Your task:
Search the material below for "will" and copy every line where it occurs.

── Provided records

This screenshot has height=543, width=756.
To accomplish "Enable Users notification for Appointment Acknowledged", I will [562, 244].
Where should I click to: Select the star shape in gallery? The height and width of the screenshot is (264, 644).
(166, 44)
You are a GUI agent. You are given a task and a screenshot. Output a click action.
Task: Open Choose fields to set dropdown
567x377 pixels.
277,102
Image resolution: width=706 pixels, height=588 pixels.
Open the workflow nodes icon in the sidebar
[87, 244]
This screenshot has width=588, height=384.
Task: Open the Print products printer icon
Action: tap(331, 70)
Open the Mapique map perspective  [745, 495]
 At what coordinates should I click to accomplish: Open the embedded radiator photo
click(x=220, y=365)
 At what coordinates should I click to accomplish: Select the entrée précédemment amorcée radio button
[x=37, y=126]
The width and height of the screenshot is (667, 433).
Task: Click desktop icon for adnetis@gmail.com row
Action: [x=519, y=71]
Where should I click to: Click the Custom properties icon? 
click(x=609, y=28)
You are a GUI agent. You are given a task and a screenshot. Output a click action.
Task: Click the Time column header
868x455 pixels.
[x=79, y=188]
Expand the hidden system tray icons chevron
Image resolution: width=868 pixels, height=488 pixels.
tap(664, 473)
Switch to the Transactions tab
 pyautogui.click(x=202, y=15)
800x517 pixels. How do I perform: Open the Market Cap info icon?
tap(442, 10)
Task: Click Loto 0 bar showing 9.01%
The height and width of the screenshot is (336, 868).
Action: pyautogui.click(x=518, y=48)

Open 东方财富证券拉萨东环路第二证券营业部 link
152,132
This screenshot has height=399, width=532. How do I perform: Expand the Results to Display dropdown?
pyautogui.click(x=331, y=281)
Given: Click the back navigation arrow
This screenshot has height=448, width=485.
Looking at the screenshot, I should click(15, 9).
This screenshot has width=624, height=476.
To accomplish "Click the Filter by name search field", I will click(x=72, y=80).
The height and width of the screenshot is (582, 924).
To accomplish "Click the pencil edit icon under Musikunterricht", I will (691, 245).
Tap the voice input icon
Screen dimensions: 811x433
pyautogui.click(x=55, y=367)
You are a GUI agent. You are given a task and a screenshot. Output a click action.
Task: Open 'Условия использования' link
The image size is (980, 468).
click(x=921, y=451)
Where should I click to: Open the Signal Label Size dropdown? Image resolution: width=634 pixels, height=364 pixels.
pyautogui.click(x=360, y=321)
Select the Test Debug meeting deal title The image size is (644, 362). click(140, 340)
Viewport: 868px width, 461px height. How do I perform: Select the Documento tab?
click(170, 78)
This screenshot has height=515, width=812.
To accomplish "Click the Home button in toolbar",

────

Answer space:
To accomplish "Enable Users notification for Appointment Acknowledged", I will [562, 244].
To accomplish "Click the Filter by name search field", I will click(x=72, y=80).
To accomplish "Click the pencil edit icon under Musikunterricht", I will (691, 245).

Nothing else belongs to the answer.